[Records from a data collection]
::::
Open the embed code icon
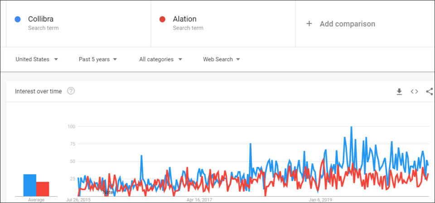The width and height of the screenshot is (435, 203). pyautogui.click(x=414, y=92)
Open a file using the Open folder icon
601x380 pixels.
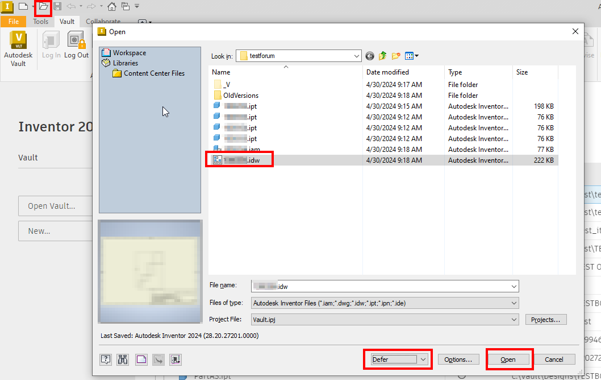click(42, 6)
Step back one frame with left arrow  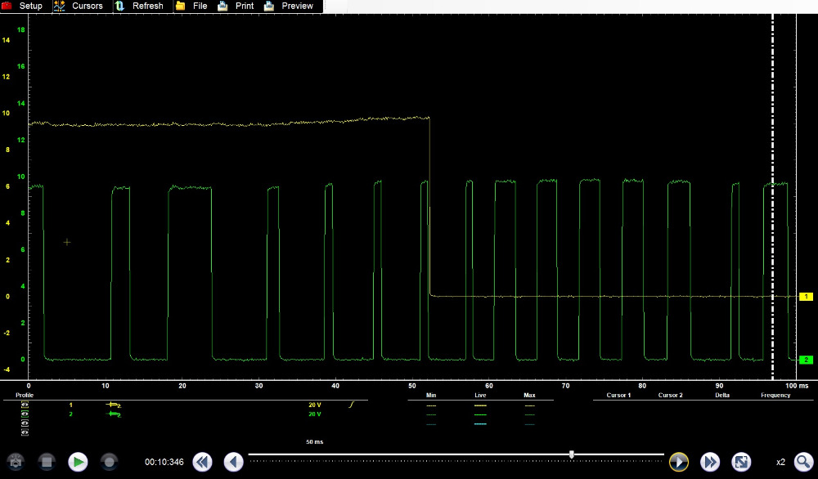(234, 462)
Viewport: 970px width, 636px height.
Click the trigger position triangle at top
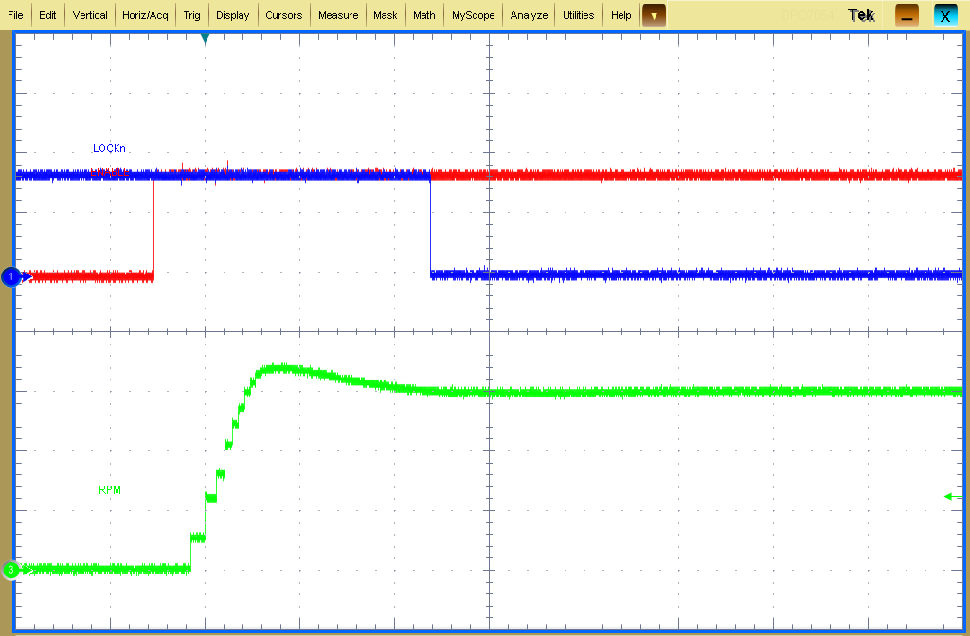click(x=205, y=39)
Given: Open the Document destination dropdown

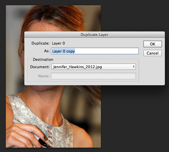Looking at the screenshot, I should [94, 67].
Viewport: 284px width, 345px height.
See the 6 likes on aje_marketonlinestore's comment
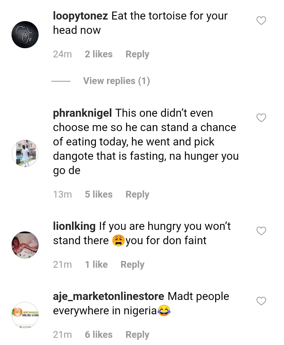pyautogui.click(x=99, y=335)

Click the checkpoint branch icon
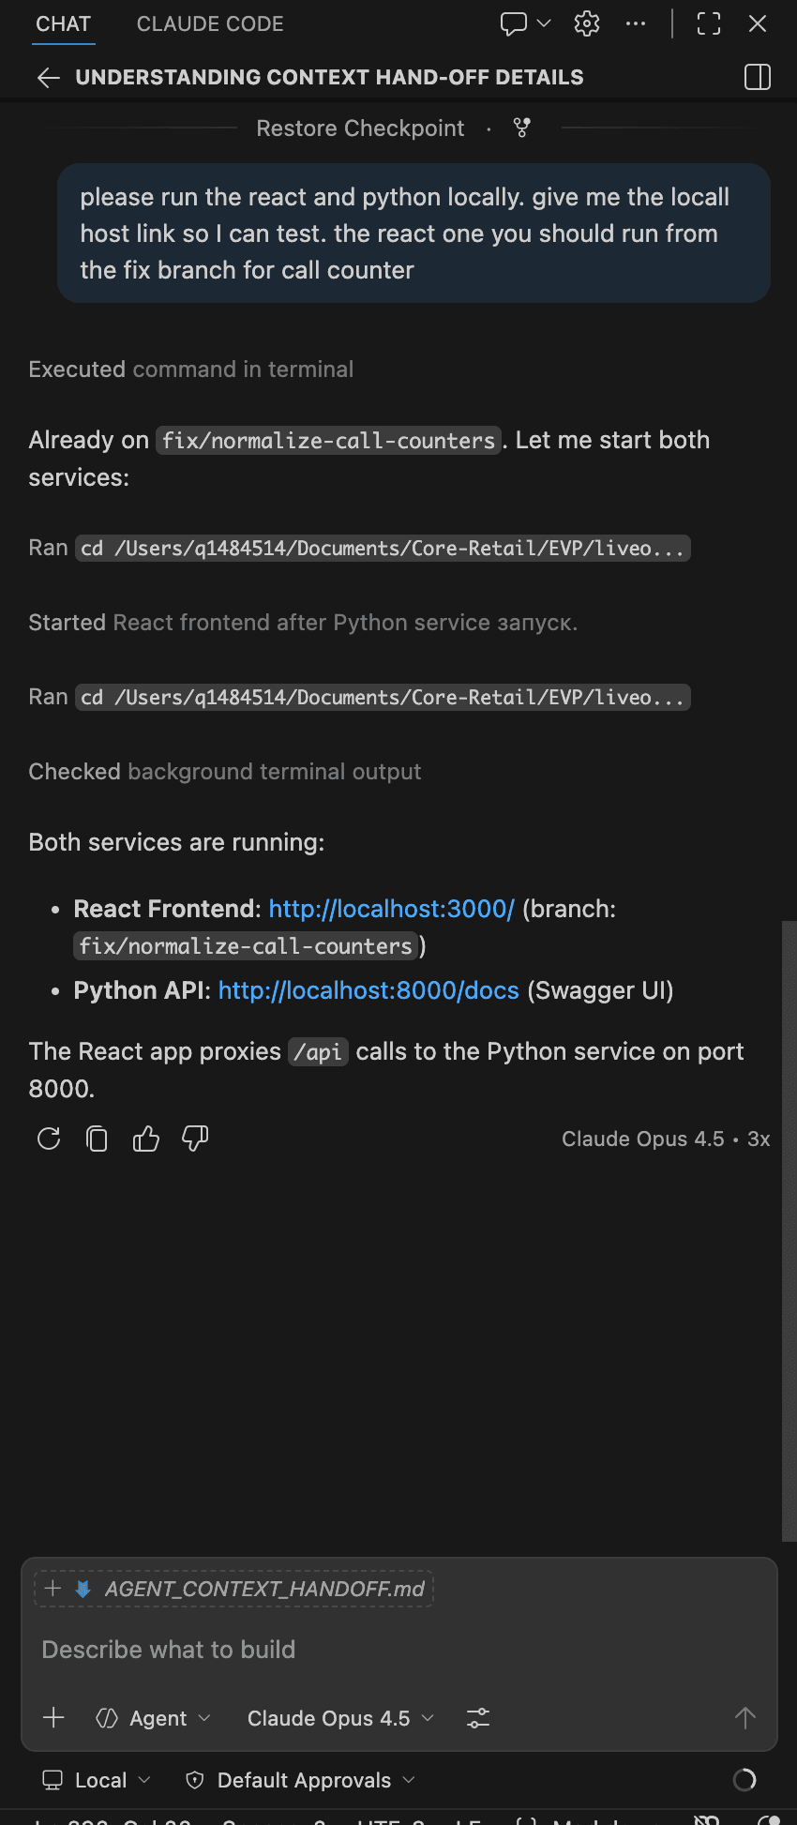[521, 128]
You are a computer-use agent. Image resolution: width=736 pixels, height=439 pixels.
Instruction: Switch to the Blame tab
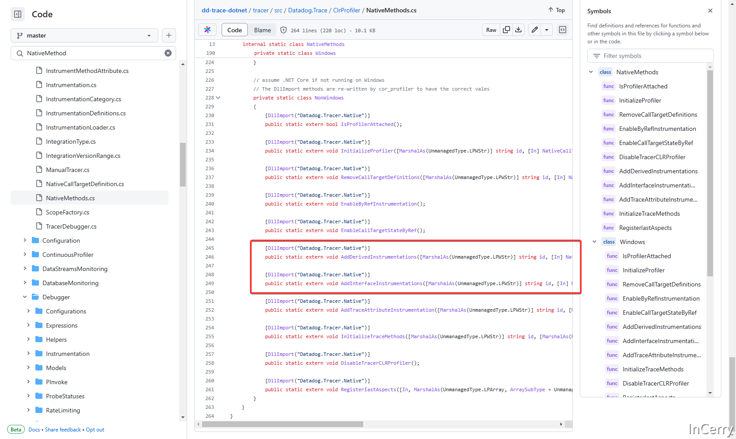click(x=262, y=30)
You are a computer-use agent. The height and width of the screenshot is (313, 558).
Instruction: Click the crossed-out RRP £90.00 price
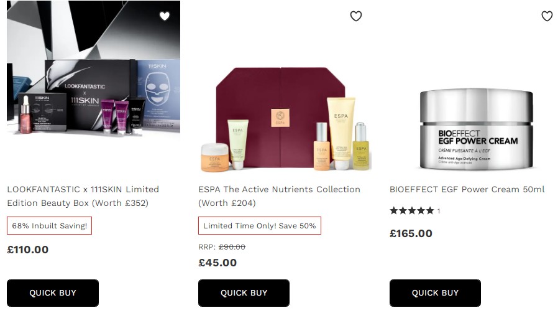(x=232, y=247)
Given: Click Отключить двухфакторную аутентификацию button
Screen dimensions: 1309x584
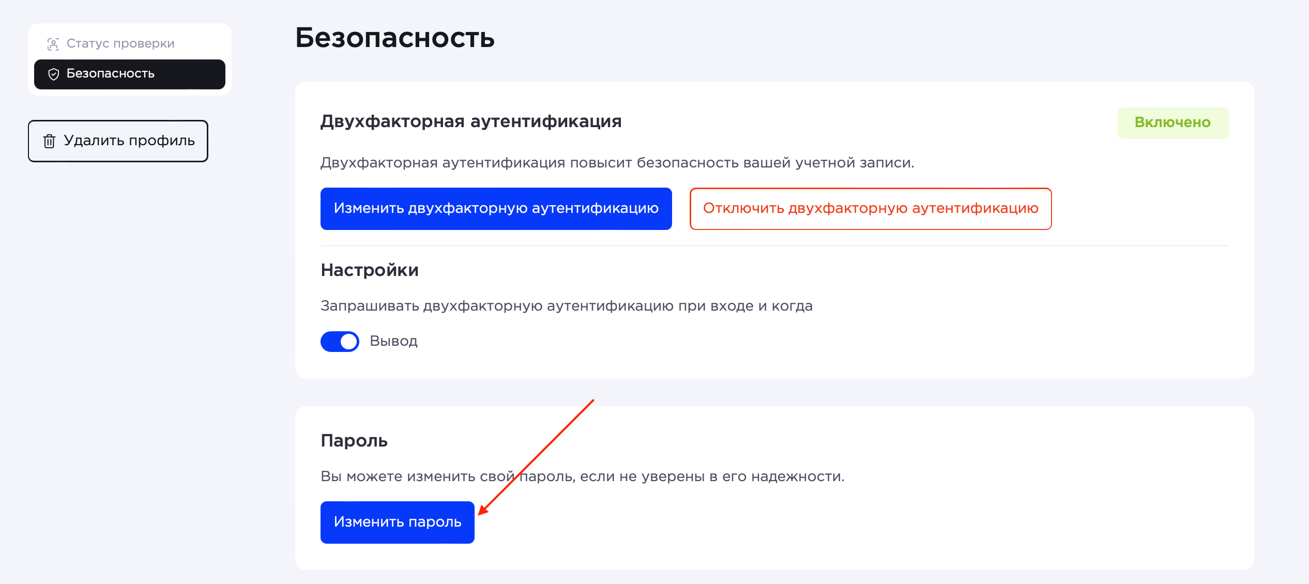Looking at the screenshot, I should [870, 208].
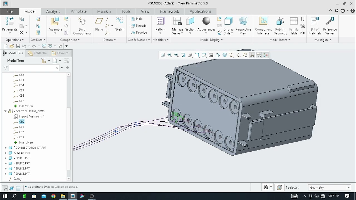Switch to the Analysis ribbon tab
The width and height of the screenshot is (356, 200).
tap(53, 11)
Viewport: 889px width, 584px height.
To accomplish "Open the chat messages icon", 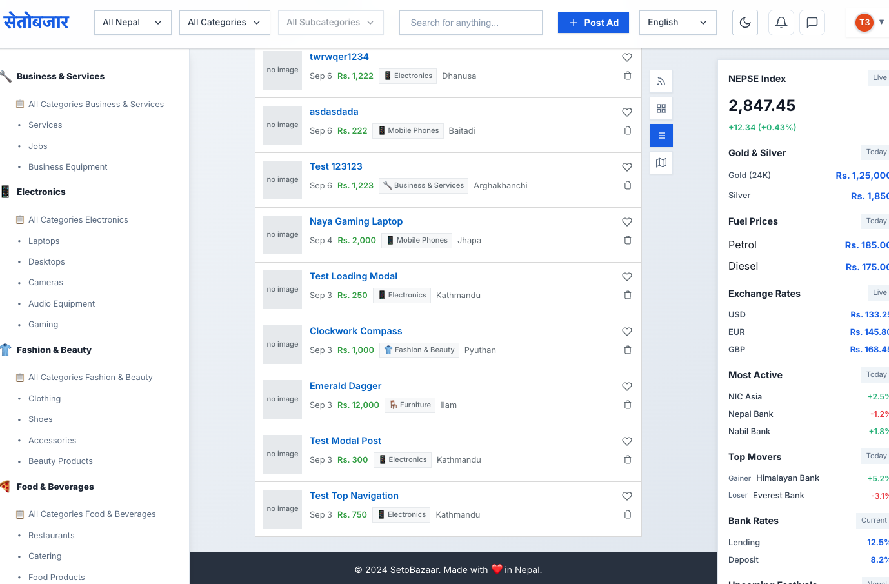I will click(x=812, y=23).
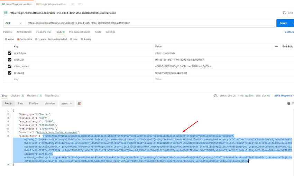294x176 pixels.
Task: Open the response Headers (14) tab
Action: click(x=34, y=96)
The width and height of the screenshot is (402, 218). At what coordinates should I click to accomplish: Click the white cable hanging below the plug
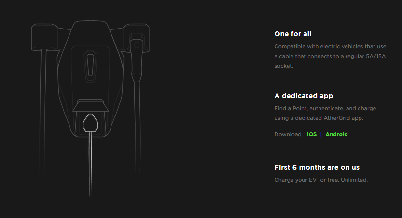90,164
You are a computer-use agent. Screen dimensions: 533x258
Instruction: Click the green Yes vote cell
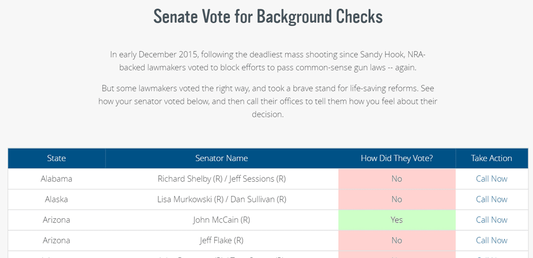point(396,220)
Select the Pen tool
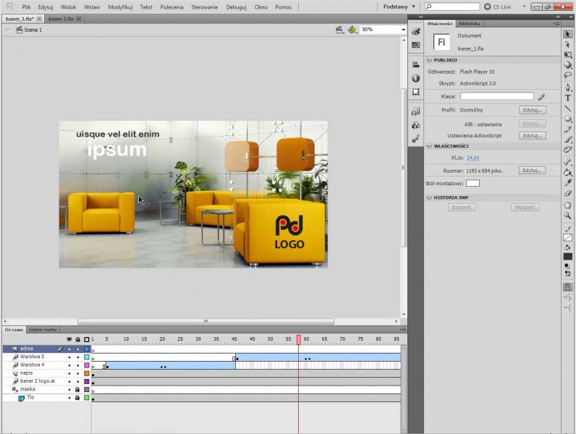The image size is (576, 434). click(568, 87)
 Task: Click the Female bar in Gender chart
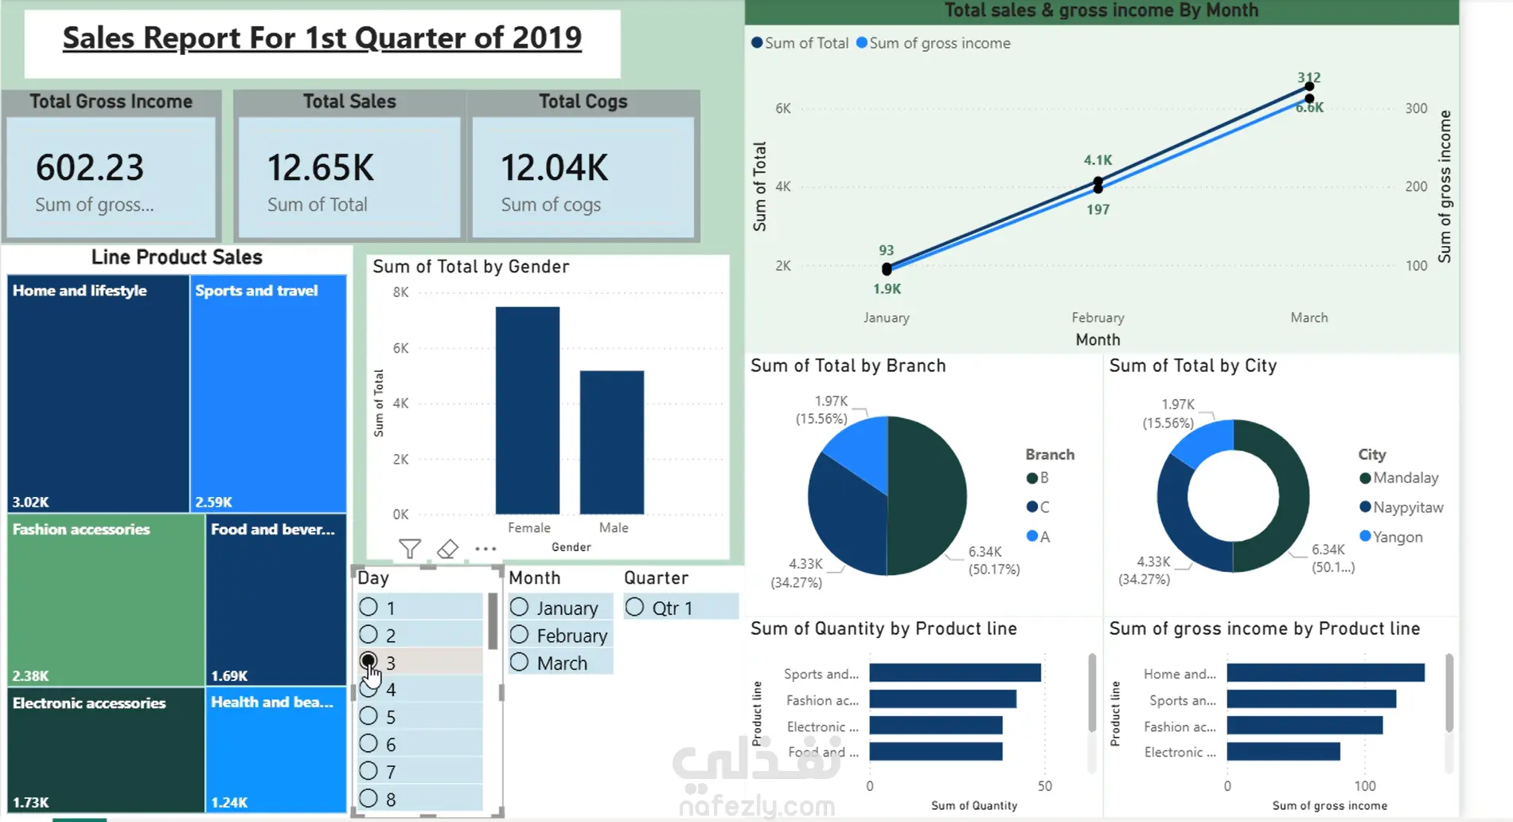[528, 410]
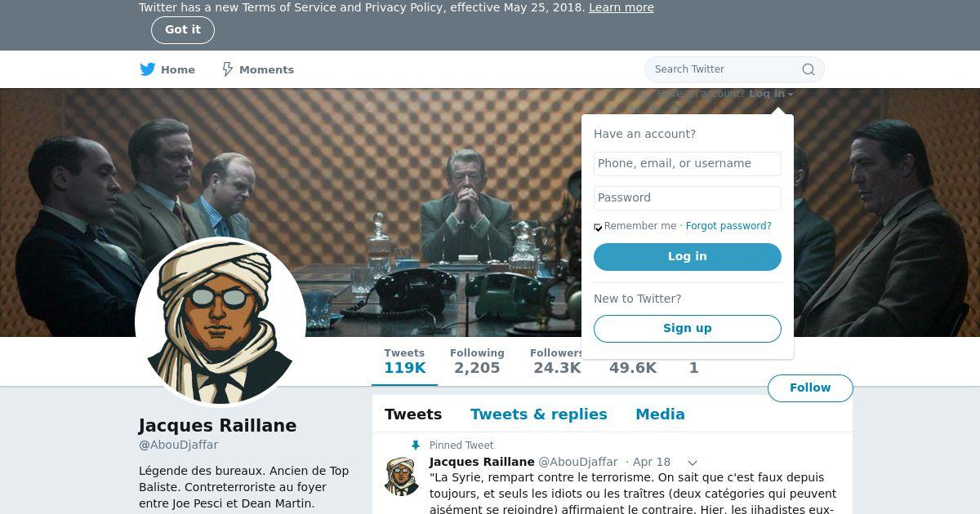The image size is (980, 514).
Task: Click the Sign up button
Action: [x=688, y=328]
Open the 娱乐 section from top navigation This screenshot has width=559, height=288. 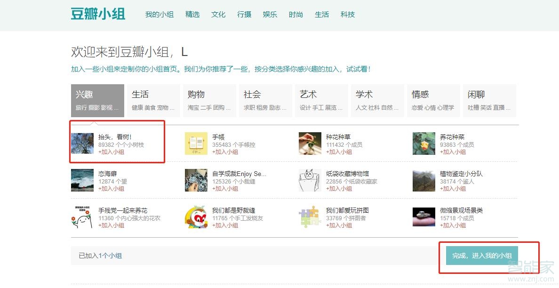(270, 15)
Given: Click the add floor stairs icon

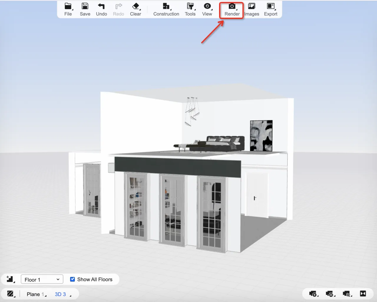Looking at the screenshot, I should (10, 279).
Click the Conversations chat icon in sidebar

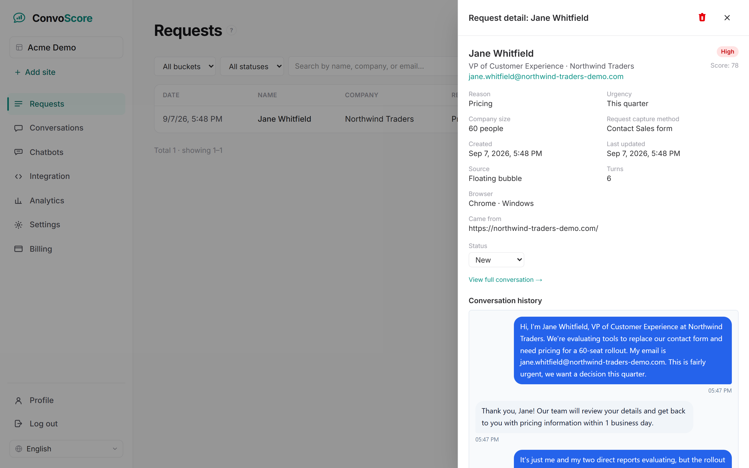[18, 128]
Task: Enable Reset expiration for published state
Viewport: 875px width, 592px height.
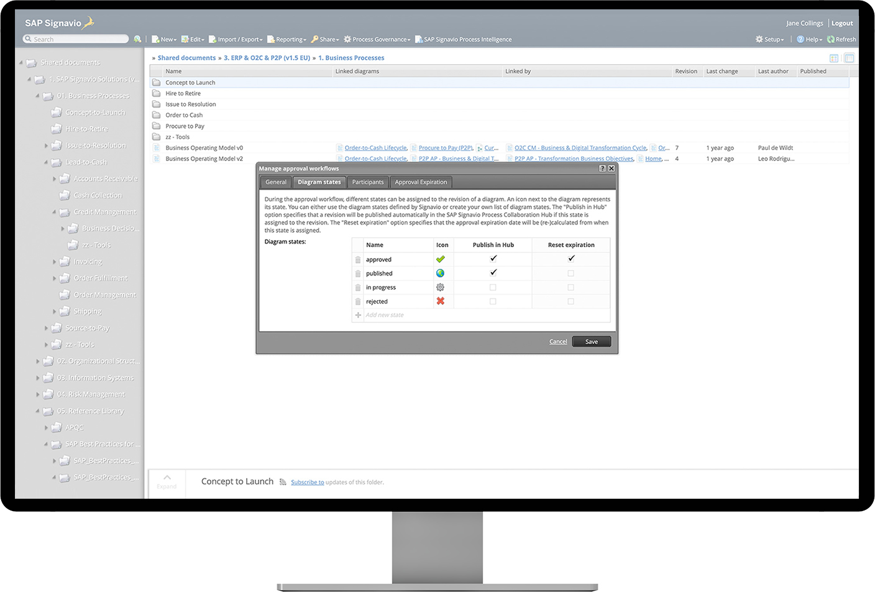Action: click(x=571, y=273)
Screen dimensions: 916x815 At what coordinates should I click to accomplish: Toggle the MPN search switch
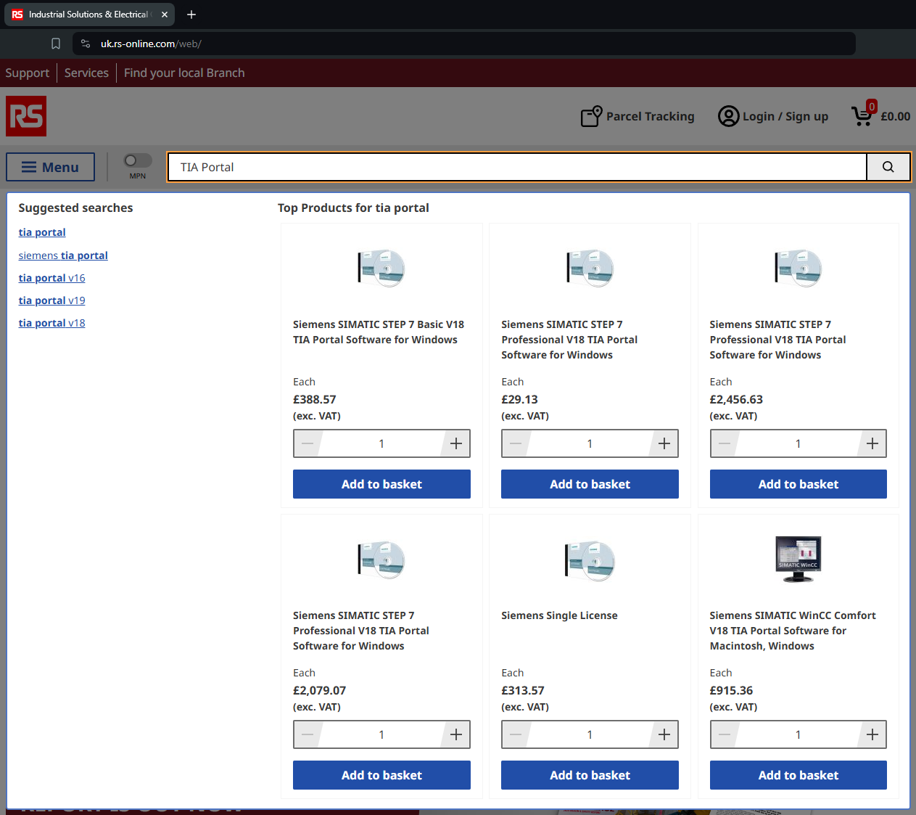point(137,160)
::::
-- EXERCISE BRIEF --
Reproduce only the part of the data that opens with the line containing "Given: Open the Document destination dropdown" and closes with the line containing "(x=232, y=247)". Swap every "Instruction" for "Directive", keep everything else unchanged, and leave the pictures out.

-- ANSWER TO THIS PROBLEM --
Given: Open the Document destination dropdown

Looking at the screenshot, I should [94, 67].
Viewport: 284px width, 345px height.
See the 6 likes on aje_marketonlinestore's comment
pyautogui.click(x=99, y=335)

Click the checkpoint branch icon
[521, 128]
You are a computer-use agent. Image resolution: width=736 pixels, height=439 pixels.
Directive: Switch to the Blame tab
click(x=262, y=30)
You are a computer-use agent. The height and width of the screenshot is (313, 558).
Directive: Click the crossed-out RRP £90.00 price
(x=232, y=247)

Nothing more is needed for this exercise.